Post by sound world »

Where's that FB page, RobB? Link?

And here's a translation which I have - and have had for years, so I can't remember who translated it, alas. I assume someone from the old CQD forum?

The singing anarchist


Stina Nordenstam on politics, being an outsider and being more alien than woman.

Originally in magazine ETC (Feb. 04), interviewed by Martin Halldin


Since Stina Nordenstam released her first album "Memories of a color"
13 years ago, an at times fanatically devoted crowd of fans have been
following every step of her career. When Peder Bjurman's text "Isens
Fasor", spoken and musically interpreted by Stina, was performed at
Elverket, the experimental stage of Dramaten, the rush was close to
chaotic. Rumours had it that Stina Nordenstam herself would be sitting
in the audience, listening to the work played back from a reel to reel
tape recorder on the stage.

However, Stina didn't show up, much to the disappointment of the
audience who had to put up with the tape recorder.
This is just one example of the almost hysteric cult status enjoyed by
Stina Nordenstam. Her records have been elevated to the skies, and she
has collaborated with superstars like Suede's Brett Anderson, Yello
and Vangelis. But she is mostly famous - and appreciated - for being a
solo artist. The commercial peak of her career came, somewhat
surprisingly, when she contributed to the soundtrack for the Leonardo
DiCaprio spectacle "Romeo + Juliet". But most of the time, the media
buzz is very low around Stina Nordenstam. She rarely gives interviews,
and is almost never played on the radio. For a long time, getting an
interview with Stina Nordenstam seemed a hopeless endeavour to me,
until I managed to get in touch with her by a coincidence. We decided
to meet up for an interview, on one condition:

"I'm only up for it if we discuss politics. To leave the political
context out of a conversation with ETC would in a way imply a silent
approval, an agreement on a common point of view, and I'm not
comfortable with that", she wrote in an email.
And she's right about that. So here it comes: Stina Nordenstam's view
on politics.

Have you read ETC?

- No, but I know about the magazine since I come from a communist
home. That's why I have this aversion towards the left, in a way.

You've said that you find it very difficult to relate to different
groups of people.

- Yes, that might be the fundamental reason that I dislike political matters.

When they become generalized?

- I think they are per definition. It's very difficult for me to
relate to and see myself as a part of a group.

Is that what politics are for you?

- Yes, somehow. It's like there's something fundamental to it when
people engage in political matters, that there's a will to join
together.
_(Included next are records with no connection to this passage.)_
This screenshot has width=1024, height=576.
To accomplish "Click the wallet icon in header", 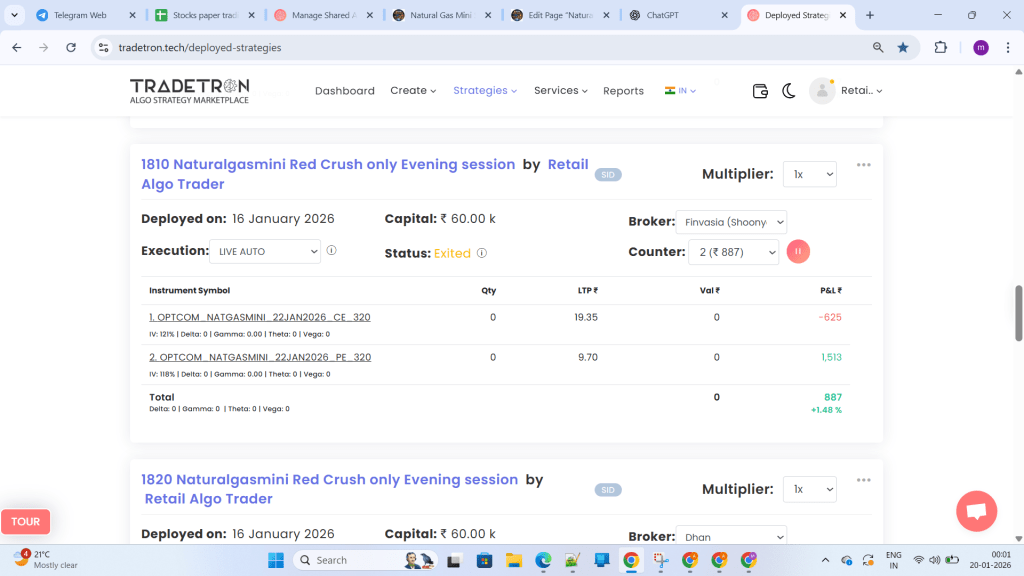I will coord(760,91).
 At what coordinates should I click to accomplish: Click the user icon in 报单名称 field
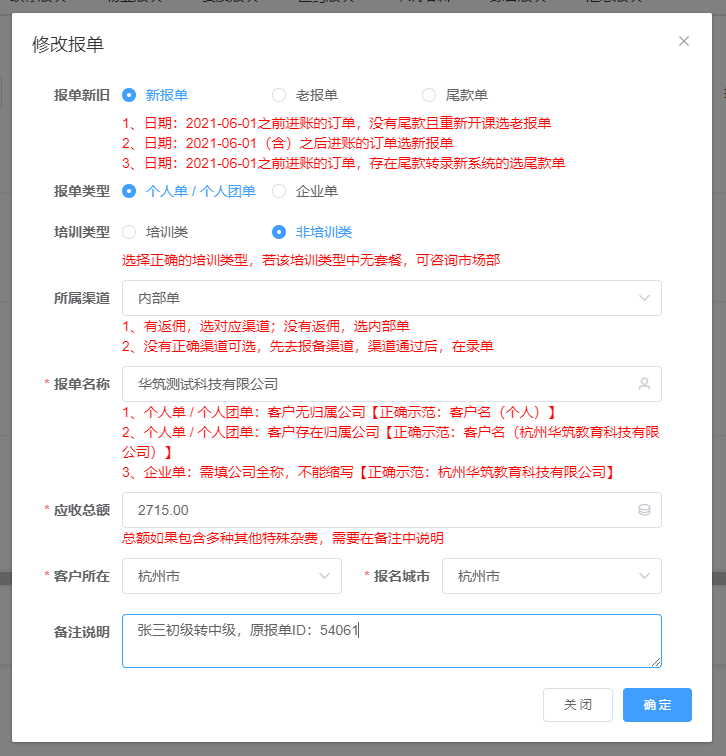tap(644, 384)
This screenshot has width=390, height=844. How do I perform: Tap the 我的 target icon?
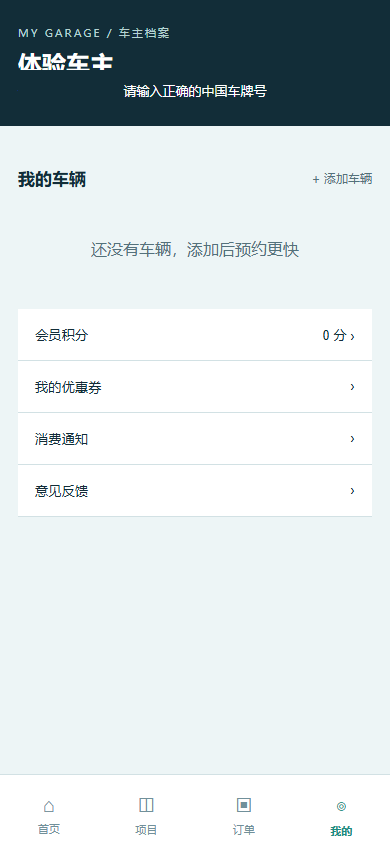[341, 806]

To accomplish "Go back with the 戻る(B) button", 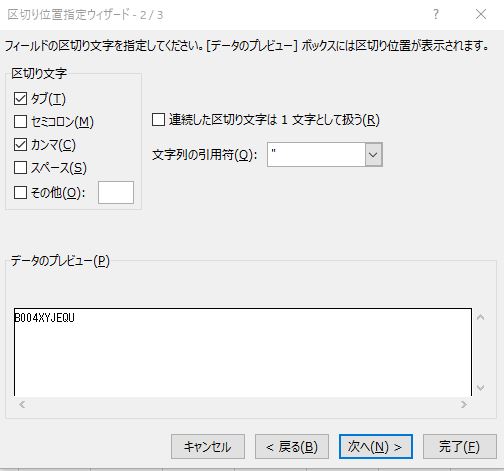I will click(292, 447).
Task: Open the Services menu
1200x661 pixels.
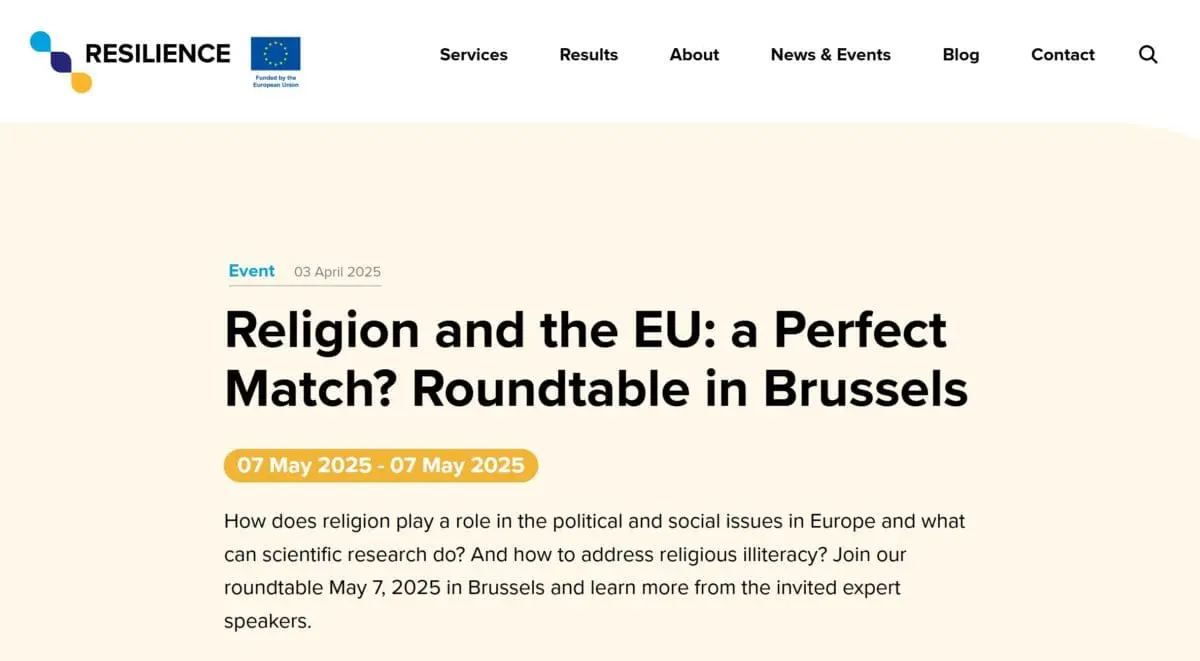Action: point(473,55)
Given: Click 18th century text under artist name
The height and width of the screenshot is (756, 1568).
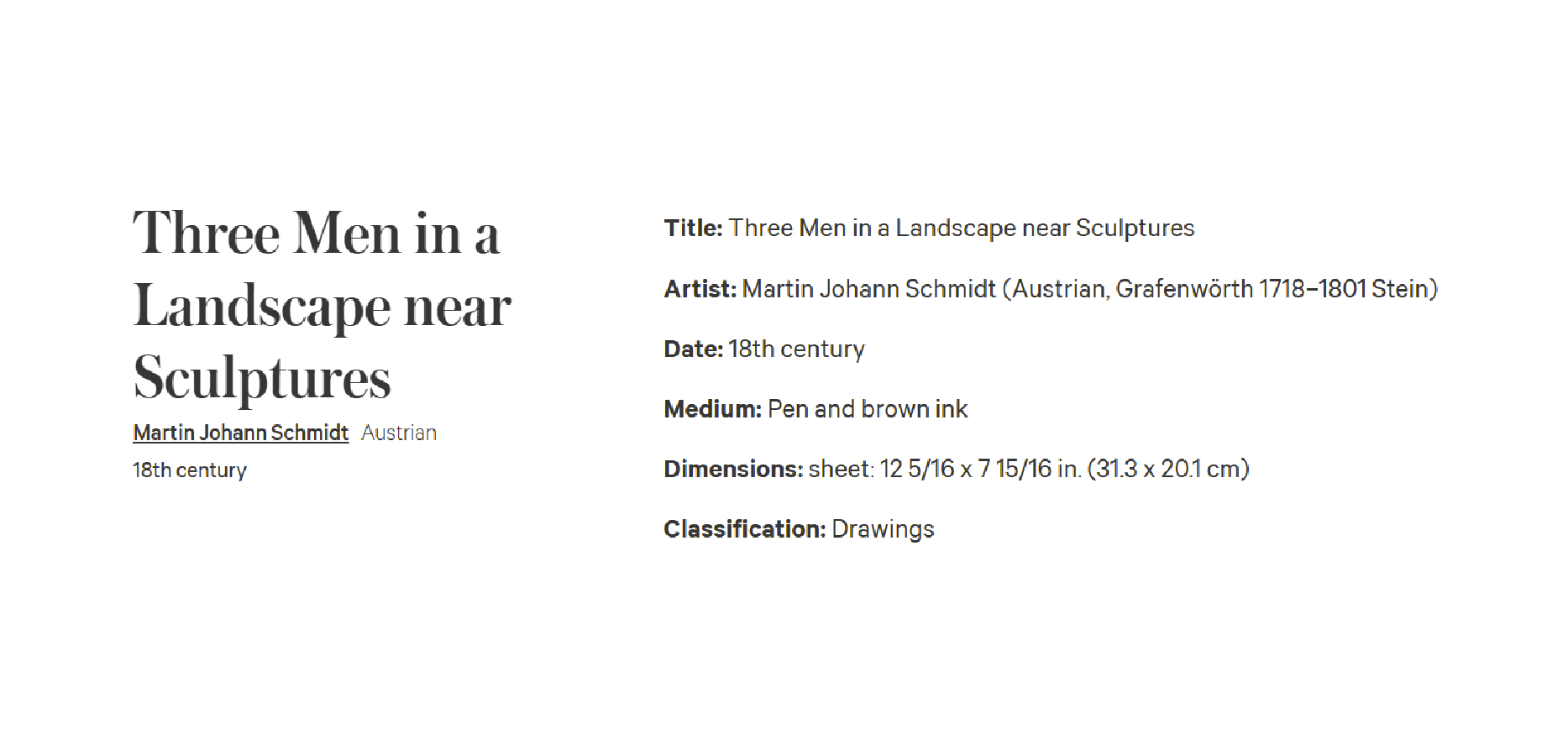Looking at the screenshot, I should [x=190, y=470].

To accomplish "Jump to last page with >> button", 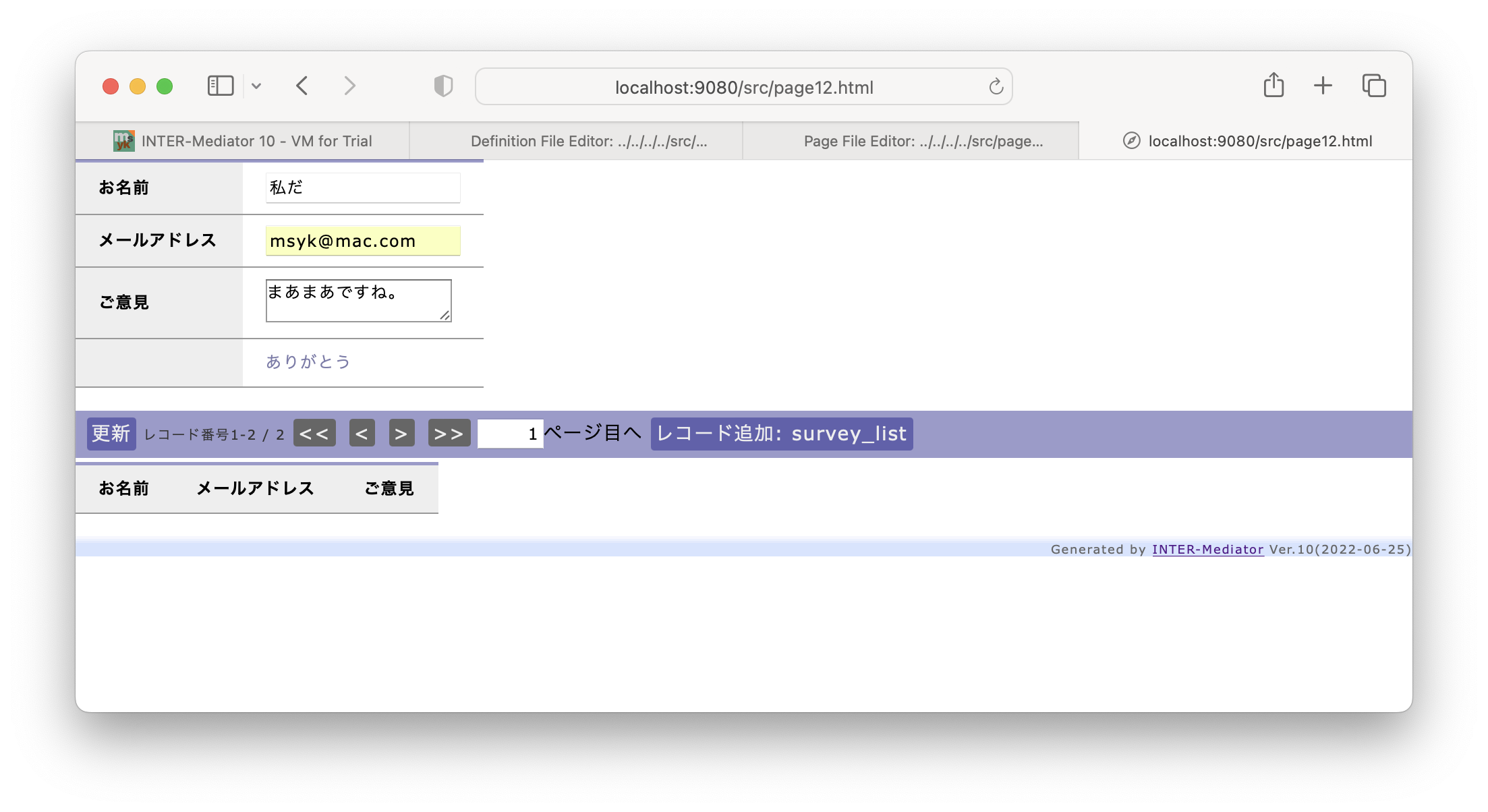I will 449,434.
A mutual agreement on the nature of things. Somehow that's
against my nature. I feel constantly in opposition, in all contexts,
in a rather annoying manner.

Is that bugging you?

- Yes, it's a really irritating trait. To be uneasy and to question
things all the time.

But what do you do with your thoughs and views on the way society is?
Do you channel it into your artistic expressions?

- In the extent that it's present in my art, there's the personal
journalism. I've never had any other ambition with art. To be able to
comment and represent society, you have to feel like a part of it. And
I don't. I think it takes some kind of attachment to be able to do it.
Since I've had an insecure childhood, I've never felt safe enough to
feel that attachment. I've always felt like I was off the side. And
that's when it turns into a voicing of criticism instead.

Like some kind of anti politics?

- Yes, or like a process terminated early on, demanding something new
to continue. But in a way I'm a part of society. I take things in as a
consumer, and have spontaneous opinions about stuff. But it comes to a
halt as soon as I feel required to say something.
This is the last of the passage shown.